Маменька, однако, покойного обожала, выгораживала и приписывала ему выдающиеся морально-нравственные качества.
Нового кота в маменькин дом принес друг юного шалопая-соседа, которого выгнала на улицу любимая женщина. Тот ушел – с трусами в сумке и котом в пет-контейнере.
Судьба у юноши оказалась хромая. Прежде чем осесть где-то далеко за МКАДом, он вдоволь поскитался, таская за собой кота в контейнере. От жизни по вокзалам и без того помоечное млекопитающее приобрело характер совершенно отчаянный, начало бросаться на всякого, кто открывал его пластмассовое жилище, приспособилось жрать булочки с изюмом и планов на будущее не строило. Но тут над кысиной судьбой взошло солнце в виде моей матушки.
Словом, сейчас это дело весит шесть кило, боится только пылесоса и маменьку держит как Шариков доктора Борменталя – за неизбежное зло.
Сегодня питомца не пустили в ванную.
Когда маменька из ванной вышла, на полу под дверью лежал ее новенький фартук, изодранный в клочья.
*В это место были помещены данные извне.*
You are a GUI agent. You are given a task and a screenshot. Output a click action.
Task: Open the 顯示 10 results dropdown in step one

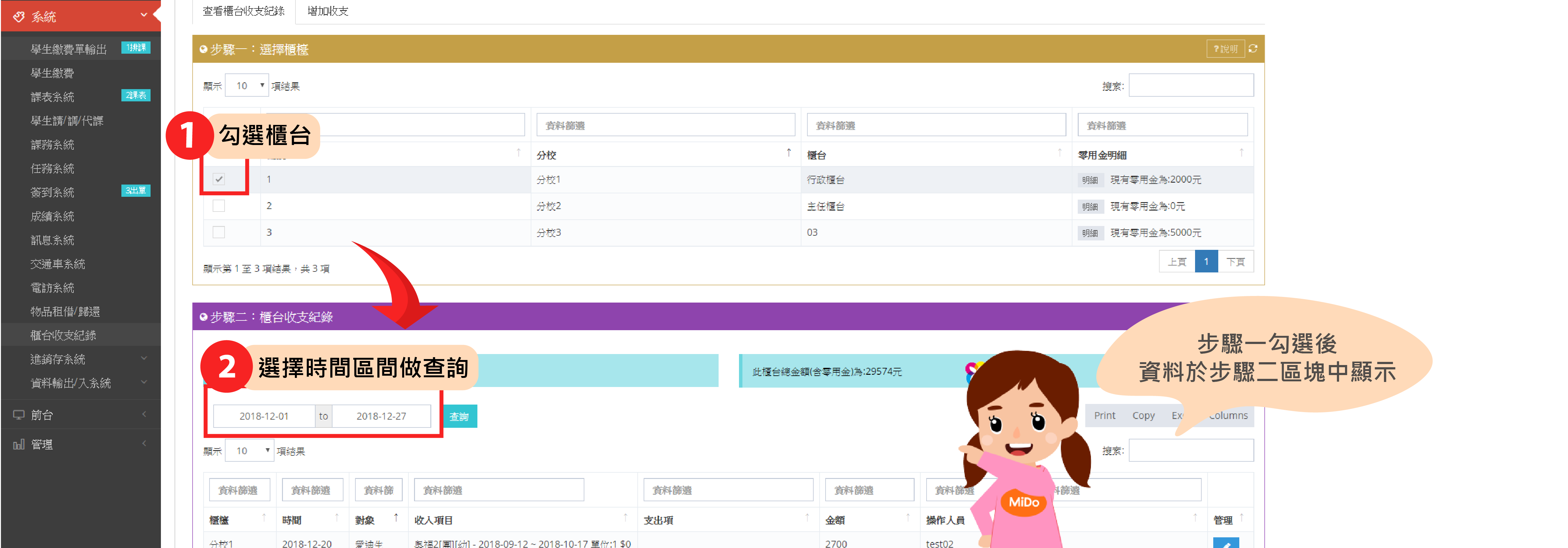pos(247,86)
В ответ на мое предложение, в котором часто повторялись слова «наглая морда», «тапок» и «задница», маменька сказала, вздохнув:
– Все его проблемы – родом из детства. Он, в сущности, был так несчастен.
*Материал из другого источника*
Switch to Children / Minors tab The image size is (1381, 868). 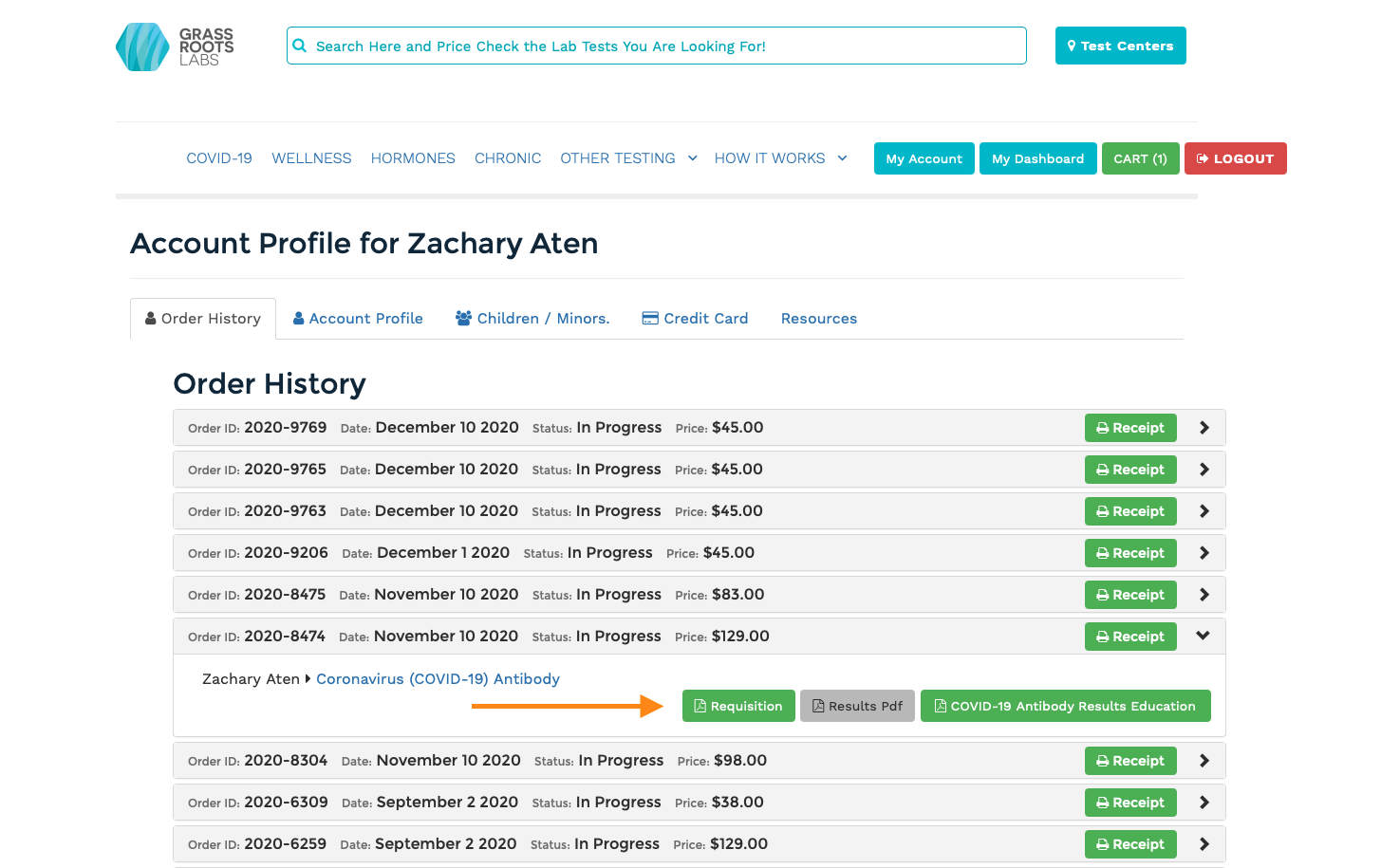[x=532, y=319]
Вечерний рассказ о том, как эта сволочь научилась отпирать морозилку и размораживать курицу в тепле под телевизором, я слушать не стала.
Толку-то…
* * *
Утренний шофер везет меня на производство через московские пробки.
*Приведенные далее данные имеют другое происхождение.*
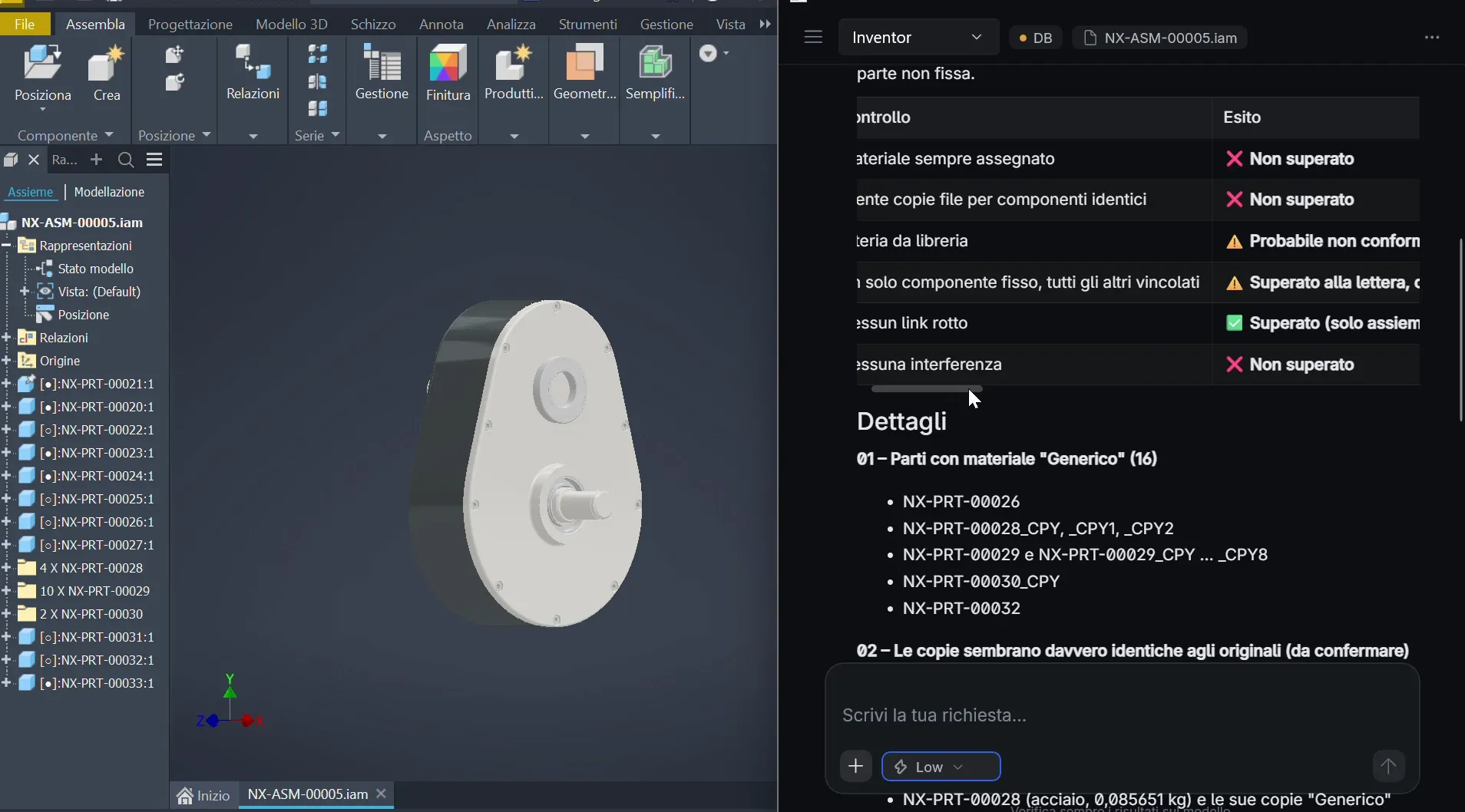Viewport: 1465px width, 812px height.
Task: Click the search icon in browser panel
Action: 126,160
В машине кричат четверо: рация, водитель, навигатор и радио «Шансон».
По рации ищут пропавший Огородный проезд.
В эфире звучат три мнения о его местонахождении. Диспут медленно и неуклонно перерастает в скандал.
По радио мужчина с уголовным басом жалуется на неудавшуюся жизнь, тесно связанную с местами лишения свободы, но хвастается седенькой мать-старушкой, которая ждет его домой, какую статью УК РФ они бы ни нарушил.
Навигатор металлическим голосом подает абсурдные советы по объезду пробок.
Шофер ведет активный диалог с мэром нашего города.
Мэр изнутри шоферской головы рассказывает, судя по ответным репликам, о положении дел на дорогах столицы.
– Нет, ты послушай! – кипятится водитель. – Дороги он чистит! Да что там чистить, завалить все нахрен надо, нечего тут раскатывать, пусть все обратно в свои деревни едут. Понаехали! Что говоришь? Фуры? Да взрывать надо эти фуры! Сжечь пяток, шоферюг перевешать, и не поедет сюда никто! Палатки, говоришь? Снести под корень эти палатки!
По радио бас сменяется баритоном. У баритона, в общем, сходные проблемы, но его больше беспокоит не здоровье старенькой мамаши, а северный ветер над одной из известных российских тюрем и угрожающая его жизни комбинация из «очка», туза и цифры одиннадцать.